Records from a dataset
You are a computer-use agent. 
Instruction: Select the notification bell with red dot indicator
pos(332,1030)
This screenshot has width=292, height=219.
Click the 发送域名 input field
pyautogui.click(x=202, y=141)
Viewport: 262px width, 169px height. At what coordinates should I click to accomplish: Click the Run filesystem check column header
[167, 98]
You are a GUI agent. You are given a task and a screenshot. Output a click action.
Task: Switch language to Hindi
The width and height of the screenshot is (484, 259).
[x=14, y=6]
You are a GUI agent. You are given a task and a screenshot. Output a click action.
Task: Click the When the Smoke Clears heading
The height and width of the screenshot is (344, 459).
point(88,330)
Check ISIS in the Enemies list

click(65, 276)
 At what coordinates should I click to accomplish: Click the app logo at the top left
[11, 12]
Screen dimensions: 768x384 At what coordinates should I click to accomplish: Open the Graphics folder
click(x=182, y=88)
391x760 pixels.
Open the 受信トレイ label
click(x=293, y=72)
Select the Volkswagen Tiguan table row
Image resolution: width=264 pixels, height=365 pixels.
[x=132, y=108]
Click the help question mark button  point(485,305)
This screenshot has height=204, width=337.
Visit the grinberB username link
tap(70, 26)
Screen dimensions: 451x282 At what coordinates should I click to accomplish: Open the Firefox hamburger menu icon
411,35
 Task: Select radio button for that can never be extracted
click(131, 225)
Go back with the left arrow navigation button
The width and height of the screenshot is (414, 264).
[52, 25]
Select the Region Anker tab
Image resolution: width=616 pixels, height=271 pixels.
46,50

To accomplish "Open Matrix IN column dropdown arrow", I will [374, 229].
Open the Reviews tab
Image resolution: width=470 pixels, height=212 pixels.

Task to carry out
Reproduce exactly the line bearing "This screenshot has height=204, width=337." and all the lines that come after it in the records above; add nothing.

Written response
This screenshot has height=204, width=337.
Visit the grinberB username link
tap(70, 26)
Screen dimensions: 451x282 At what coordinates should I click to accomplish: Open the Firefox hamburger menu icon
411,35
 Task: Select radio button for that can never be extracted
click(131, 225)
Go back with the left arrow navigation button
The width and height of the screenshot is (414, 264).
[52, 25]
Select the Region Anker tab
Image resolution: width=616 pixels, height=271 pixels.
46,50

To accomplish "Open Matrix IN column dropdown arrow", I will [374, 229].
Open the Reviews tab
Image resolution: width=470 pixels, height=212 pixels.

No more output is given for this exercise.